◆ **WHAT IS EXPECTED**:
Print exactly the lines from the one containing "Task: Tap the X document notification icon" through the last line of the records below, both included, and nothing else; omit any pictures.

◆ **RECORDS SHOWN**:

⟨

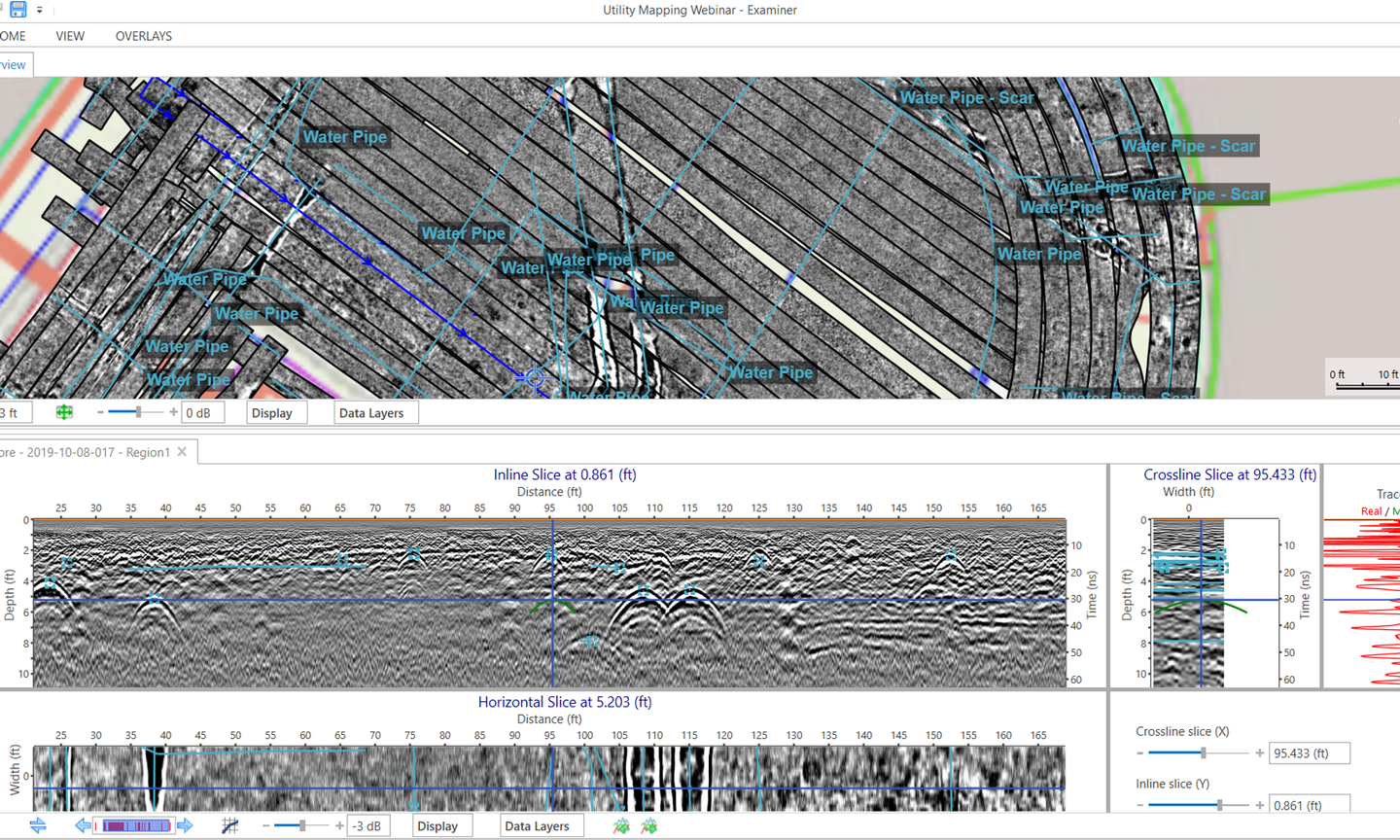Click the minus button beside the -3 dB gain
Image resolution: width=1400 pixels, height=840 pixels.
tap(264, 825)
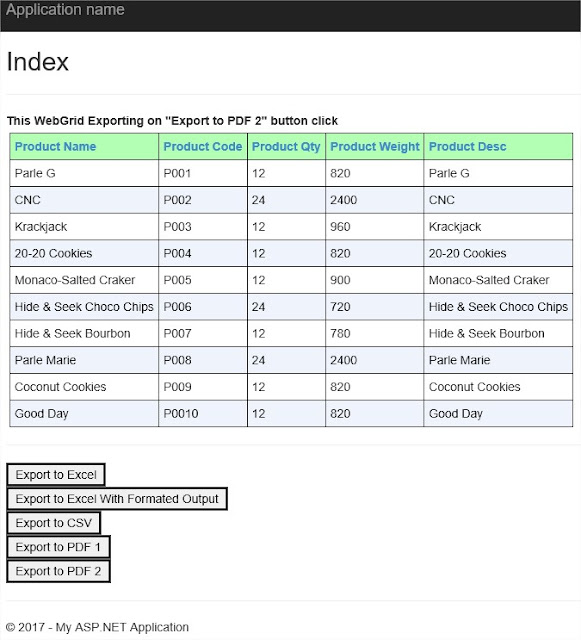
Task: Open the Application name link in navbar
Action: tap(65, 10)
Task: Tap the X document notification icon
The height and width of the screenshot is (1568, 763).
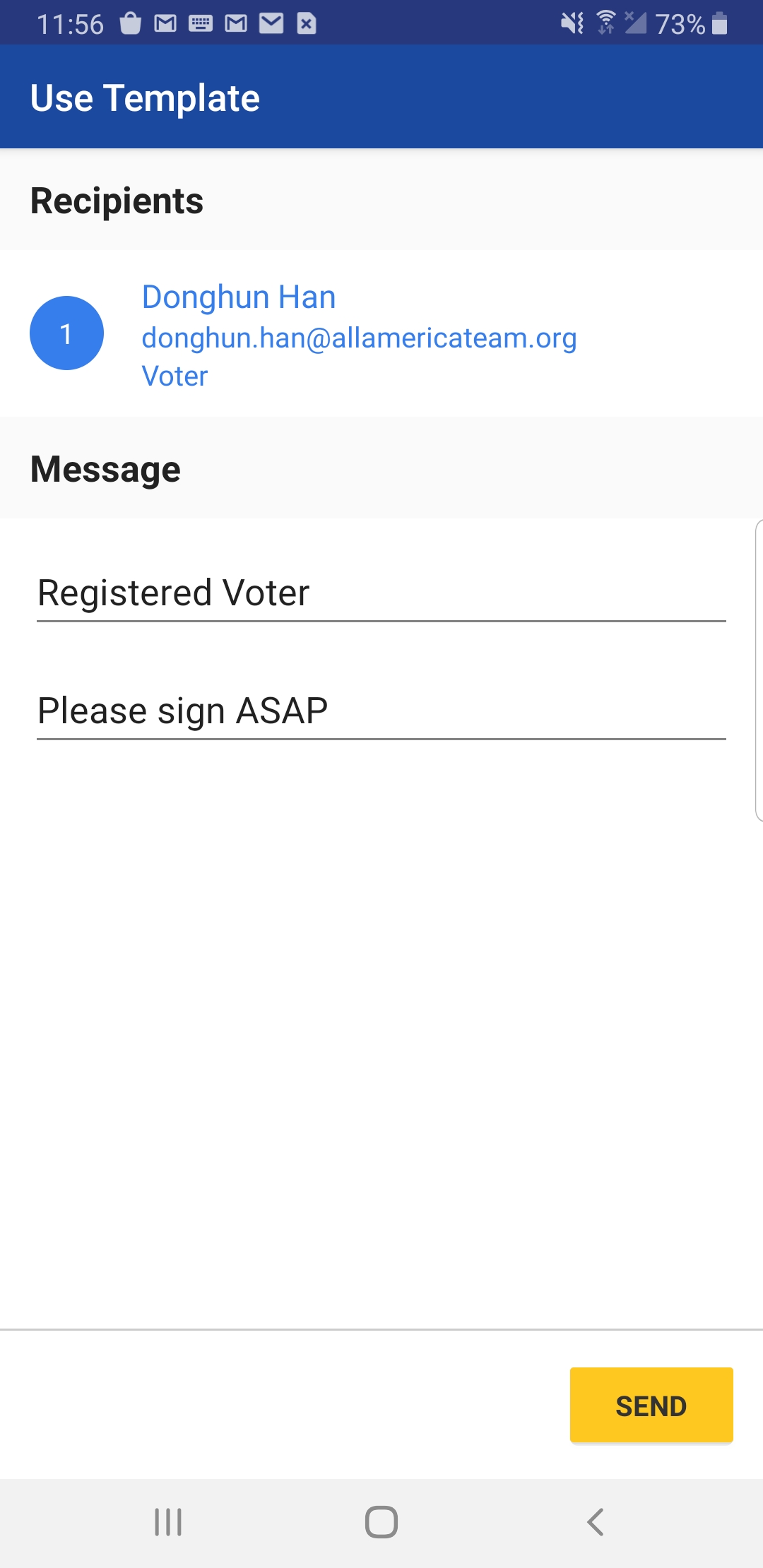Action: click(x=306, y=23)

⟩

◆ **ANSWER TO THIS TASK**:
Task: Tap the X document notification icon
The height and width of the screenshot is (1568, 763).
Action: click(x=306, y=23)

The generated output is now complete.